Commentators will likely agree that Makdessi does not represent new law but simply an application of existing principles and that the Court was hard pressed, on the facts, to determine otherwise. On one hand, the company had received an amount of $500,000 from the seller in settlement of a breach of fiduciary claim. On the other hand, Makdessi stood to forfeit millions of dollars through the operation of the ‘default’ provisions against the Court’s finding of no recoverable loss suffered by Cavendish. The ‘default’ provisions were clearly intended to deter the seller from breaching the agreement.
Makdessi nonetheless serves as a useful reminder that careful attention should be paid when drafting default or exit provisions which are triggered by a breach of contract, to ensure there is a clear commercial justification for these provisions, as opposed to the primary purpose of deterring a breach. In some cases, proper construction and drafting of the underlying rights and obligations can mitigate this risk.
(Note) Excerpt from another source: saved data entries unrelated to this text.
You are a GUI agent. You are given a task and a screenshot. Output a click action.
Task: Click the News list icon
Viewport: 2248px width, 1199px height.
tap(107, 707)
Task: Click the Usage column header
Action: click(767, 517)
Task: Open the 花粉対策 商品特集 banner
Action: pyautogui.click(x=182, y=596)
As observed by the Court in Makdessi, had the deferred consideration provisions been crafted differently as being conditional on the seller’s compliance with certain terms of the agreement (as opposed to the seller losing an entitlement to these payments upon a breach), these clauses might have avoided being struck down as unenforceable.
The enviable task of balancing the need to strike down unconscionable, disproportionate penalties against parties’ freedom to contract falls ultimately to the courts. We will likely see further developments in this area – the Australian High Court in Andrews v Australia and New Zealand Banking Group Ltd7 recently suggested that a provision could be penal even if it was not triggered by a breach of contract. In the interim, contracting parties and practitioners alike would be well advised to remain vigilant and guard against being shown a ‘red-card’.